## Records shown

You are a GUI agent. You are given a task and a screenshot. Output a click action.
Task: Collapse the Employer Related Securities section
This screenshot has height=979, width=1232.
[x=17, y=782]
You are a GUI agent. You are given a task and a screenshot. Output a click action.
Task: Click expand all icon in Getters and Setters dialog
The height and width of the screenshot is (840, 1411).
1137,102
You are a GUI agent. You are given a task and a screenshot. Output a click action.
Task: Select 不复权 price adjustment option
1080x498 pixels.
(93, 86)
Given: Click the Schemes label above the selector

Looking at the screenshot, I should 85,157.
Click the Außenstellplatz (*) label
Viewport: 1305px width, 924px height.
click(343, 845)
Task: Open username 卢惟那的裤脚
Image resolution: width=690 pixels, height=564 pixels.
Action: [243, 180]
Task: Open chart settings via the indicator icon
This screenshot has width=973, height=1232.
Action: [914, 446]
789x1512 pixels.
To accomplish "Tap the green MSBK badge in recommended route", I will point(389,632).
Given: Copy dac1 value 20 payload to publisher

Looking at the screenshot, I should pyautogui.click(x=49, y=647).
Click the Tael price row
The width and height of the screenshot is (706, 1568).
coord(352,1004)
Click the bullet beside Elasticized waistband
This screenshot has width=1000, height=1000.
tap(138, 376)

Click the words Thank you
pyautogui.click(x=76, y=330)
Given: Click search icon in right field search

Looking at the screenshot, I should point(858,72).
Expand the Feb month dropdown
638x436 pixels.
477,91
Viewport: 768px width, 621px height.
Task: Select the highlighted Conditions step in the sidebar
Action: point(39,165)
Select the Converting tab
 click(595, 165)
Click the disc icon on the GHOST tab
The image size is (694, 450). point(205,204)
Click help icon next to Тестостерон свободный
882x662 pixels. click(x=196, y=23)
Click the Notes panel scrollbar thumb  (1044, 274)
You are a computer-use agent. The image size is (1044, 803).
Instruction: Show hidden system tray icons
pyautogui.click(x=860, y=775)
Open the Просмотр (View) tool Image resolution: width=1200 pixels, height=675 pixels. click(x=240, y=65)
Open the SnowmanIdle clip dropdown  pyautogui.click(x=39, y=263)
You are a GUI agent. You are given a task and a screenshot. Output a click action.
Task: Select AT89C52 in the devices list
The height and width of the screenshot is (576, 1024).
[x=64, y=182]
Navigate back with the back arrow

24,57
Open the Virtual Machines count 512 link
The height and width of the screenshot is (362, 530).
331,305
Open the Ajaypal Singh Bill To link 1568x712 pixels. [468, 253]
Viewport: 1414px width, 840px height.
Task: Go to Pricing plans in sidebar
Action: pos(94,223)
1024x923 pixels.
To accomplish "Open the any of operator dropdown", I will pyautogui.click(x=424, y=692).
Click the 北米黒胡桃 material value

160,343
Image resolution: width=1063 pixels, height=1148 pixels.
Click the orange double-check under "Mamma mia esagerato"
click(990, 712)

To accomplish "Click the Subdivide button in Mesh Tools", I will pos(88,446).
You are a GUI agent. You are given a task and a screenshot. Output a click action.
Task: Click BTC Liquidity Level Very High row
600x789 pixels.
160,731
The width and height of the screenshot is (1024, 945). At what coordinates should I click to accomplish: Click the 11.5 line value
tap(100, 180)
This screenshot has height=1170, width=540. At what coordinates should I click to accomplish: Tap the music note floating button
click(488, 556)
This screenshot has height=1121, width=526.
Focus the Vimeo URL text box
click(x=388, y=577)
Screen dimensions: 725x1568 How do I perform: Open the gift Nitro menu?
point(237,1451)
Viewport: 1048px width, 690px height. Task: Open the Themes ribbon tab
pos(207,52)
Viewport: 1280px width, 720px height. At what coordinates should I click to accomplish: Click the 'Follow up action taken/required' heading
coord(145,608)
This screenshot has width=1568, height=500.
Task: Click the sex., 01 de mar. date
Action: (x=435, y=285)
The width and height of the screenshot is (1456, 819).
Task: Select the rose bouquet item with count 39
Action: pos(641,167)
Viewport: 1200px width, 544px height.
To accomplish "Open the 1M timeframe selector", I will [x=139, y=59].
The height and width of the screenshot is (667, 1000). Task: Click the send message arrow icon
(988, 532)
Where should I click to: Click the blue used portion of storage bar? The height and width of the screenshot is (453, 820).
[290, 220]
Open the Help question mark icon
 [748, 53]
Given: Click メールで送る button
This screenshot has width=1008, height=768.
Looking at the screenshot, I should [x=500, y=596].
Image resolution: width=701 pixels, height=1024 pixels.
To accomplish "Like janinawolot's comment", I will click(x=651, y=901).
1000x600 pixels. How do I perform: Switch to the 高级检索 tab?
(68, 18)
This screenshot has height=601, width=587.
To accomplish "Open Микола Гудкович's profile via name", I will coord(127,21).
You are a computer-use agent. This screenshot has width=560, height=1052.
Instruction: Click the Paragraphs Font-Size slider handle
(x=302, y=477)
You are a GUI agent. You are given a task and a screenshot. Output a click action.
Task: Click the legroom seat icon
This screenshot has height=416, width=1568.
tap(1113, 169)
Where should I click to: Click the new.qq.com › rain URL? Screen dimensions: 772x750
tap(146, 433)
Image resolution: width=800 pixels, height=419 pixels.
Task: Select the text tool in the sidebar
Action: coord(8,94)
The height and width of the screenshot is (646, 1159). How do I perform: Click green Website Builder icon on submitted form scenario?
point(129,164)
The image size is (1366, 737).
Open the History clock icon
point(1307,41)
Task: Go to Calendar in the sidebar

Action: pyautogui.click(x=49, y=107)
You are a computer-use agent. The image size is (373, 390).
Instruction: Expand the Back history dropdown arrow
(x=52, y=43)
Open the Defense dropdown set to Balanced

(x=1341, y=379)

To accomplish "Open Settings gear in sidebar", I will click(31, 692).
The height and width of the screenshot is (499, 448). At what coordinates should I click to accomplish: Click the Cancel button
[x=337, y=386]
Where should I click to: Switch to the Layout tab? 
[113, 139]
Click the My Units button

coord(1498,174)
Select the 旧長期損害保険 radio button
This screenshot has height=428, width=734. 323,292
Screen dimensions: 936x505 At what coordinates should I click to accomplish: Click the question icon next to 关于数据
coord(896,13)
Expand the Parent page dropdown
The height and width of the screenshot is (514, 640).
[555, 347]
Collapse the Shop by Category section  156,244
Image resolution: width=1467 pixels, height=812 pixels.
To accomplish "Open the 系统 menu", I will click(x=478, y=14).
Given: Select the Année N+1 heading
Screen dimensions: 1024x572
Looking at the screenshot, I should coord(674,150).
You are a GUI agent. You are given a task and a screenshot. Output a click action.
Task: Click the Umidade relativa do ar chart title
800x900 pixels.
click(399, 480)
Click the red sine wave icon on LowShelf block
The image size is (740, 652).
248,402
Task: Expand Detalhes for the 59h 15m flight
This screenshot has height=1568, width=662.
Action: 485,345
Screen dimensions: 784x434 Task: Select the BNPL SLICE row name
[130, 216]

## Your goal
All that is wanted is an exact copy of the lines from the line holding "Task: Click the Umidade" through the end of the material above, including both.

## Final answer
Task: Click the Umidade relativa do ar chart title
800x900 pixels.
click(399, 480)
Click the red sine wave icon on LowShelf block
The image size is (740, 652).
248,402
Task: Expand Detalhes for the 59h 15m flight
This screenshot has height=1568, width=662.
Action: 485,345
Screen dimensions: 784x434 Task: Select the BNPL SLICE row name
[130, 216]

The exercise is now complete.